Einsteins gravity theory passes toughest test yet

A strange stellar pair nearly 7,000 light-years from Earth has provided physicists with a unique cosmic laboratory for studying the nature of gravity. The extremely strong gravity of a massive neutron star in orbit with a companion white dwarf star puts competing theories of gravity to a test more stringent than any available before.
 
Once again, Albert Einstein’s General Theory of Relativity, published in 1915, comes out on top.

At some point, however, scientists expect Einstein’s model to be invalid under extreme conditions. General Relativity, for example, is incompatible with quantum theory. Physicists hope to find an alternate description of gravity that would eliminate that incompatibility.

A newly-discovered pulsar—a spinning neutron star with twice the mass of the Sun—and its white-dwarf companion, orbiting each other once every two and a half hours, has put gravitational theories to the most extreme test yet. Observations of the system, dubbed PSR J0348+0432, produced results consistent with the predictions of General Relativity.

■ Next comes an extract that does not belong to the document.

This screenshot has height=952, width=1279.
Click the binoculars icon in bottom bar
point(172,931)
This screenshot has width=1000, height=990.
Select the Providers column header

The tightly-orbiting pair was discovered with the National Science Foundation’s Green Bank Telescope (GBT), and subsequently studied in visible light with the Apache Point telescope in New Mexico, the Very Large Telescope in Chile, and the William Herschel Telescope in the Canary Islands. Extensive radio observations with the Arecibo telescope in Puerto Rico and the Effelsberg telescope in Germany yielded vital data on subtle changes in the pair’s orbit.